Here's where Facebook was: Bianna Golodryga reported from "the ABC News/Facebook desk" with online poll results, and on the wall of last night's gymnasium-cum-pressroom (see photo), in pretty much the only reminder that Facebook was involved. (In the press room. Facebook, you wuz robbed!) Facebook did, however, host "Debate Groups" on the site. I know this from the press release, not from my own Facebook page, which I will admit is checked at least daily. I am fortunate to have "friended" many political and media types far wonkier than I, yet my Facebook awareness of the upcoming debates was limited to one or two ads that showed up in my newsfeed prior to the event. As far as I could tell, there was no application created to draw in users; surely someone could have figured out how to capitalize on Scrabulous.

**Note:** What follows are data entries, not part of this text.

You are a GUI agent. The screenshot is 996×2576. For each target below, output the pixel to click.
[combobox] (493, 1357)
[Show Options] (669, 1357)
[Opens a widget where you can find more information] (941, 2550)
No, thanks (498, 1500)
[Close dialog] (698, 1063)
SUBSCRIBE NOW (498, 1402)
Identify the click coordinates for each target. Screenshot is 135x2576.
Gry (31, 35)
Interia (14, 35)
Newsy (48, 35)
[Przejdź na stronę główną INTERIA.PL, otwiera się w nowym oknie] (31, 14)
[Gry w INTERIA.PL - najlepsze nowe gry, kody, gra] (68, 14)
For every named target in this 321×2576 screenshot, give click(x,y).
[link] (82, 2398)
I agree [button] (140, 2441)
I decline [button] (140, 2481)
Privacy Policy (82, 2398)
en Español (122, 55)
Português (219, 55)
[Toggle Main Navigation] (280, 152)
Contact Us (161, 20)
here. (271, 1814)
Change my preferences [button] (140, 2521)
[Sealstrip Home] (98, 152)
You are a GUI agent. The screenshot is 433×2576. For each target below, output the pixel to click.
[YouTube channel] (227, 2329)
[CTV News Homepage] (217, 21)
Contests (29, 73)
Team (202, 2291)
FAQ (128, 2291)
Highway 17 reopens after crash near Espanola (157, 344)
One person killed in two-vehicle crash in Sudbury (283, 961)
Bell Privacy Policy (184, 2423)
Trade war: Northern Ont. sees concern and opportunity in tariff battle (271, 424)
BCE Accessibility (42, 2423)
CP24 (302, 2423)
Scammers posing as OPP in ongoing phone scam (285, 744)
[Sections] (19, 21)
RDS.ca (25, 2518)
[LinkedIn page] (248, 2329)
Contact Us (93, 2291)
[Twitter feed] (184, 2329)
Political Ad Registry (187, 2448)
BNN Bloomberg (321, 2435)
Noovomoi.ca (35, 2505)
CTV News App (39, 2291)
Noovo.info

The NYT's Caucus blog has a more positive take, agreeing that Facebook was all but invisible during the debate process on TV but noting that the activity online during the evening was hopping. There's no question that it was: Facebook had numerous poll questions, and most of them look to have been answered by anywhere from 15 - 40 thousand respondents. Not too shabby — but then again, perhaps not the most reliable sample in the world, considering that the answer to "Which Republican candidate appeared the most "Presidential" during the debate?" was a resounding Ron Paul, with 14,390 votes, or 41% of the vote.
For my part, I conducted the very unscientific process of checking to see which of my friends had participated in the debates (which for these purposes means responding to one of the many poll questions). Survey says: 11. Not to brag or anything, but I have 431 friends (some of whom I actually know!). So that's a percentage of 2.5% — and see above re: wonkitude of this particular sample. Glynnis just checked her Facebook: 2 of her friends participated (she has 110 friends — loser).*
It's great that Facebook was hopping — online. The polls are a great idea and I love the debate-specific version of the Facebook status update that the Caucus describes ("[Name] is thinking..." —). But here's the thing: It would have been really, really interesting to have seen more of a bridge between the two platforms — to have had Facebook-submitted questions (sans snowmen, of course), or even to have a poll beforehand on what the general public as measured by Facebook wanted to see covered in the debate (according to post-debate polls, for both Dems and the GOP, the clear winner is "the economy"). Even finding creative ways to advertise the debate to users, beyond the generic wall-post ad that is used by, say, Gossip Girl — it would have been cool, for example, to take the status-message tweak a step further and brand it on everyone's main page for the day of the debate. The whole exciting thing about bringing in Facebook was the potential of what could be done between the two platforms, old-school and new-fangled. What they ended up doing kept the two platforms pretty much apart, which is about as traditional as the old media/new media divide gets. Not that ABC necessarily needed ratings help (though who knows for 3 hours on a Saturday night), but it was more about the missed opportunity of taking these two distinct platforms and merging them in some way beyond the official title of the debate.
*Glynnis responds by saying that she's "selective." She's got me there.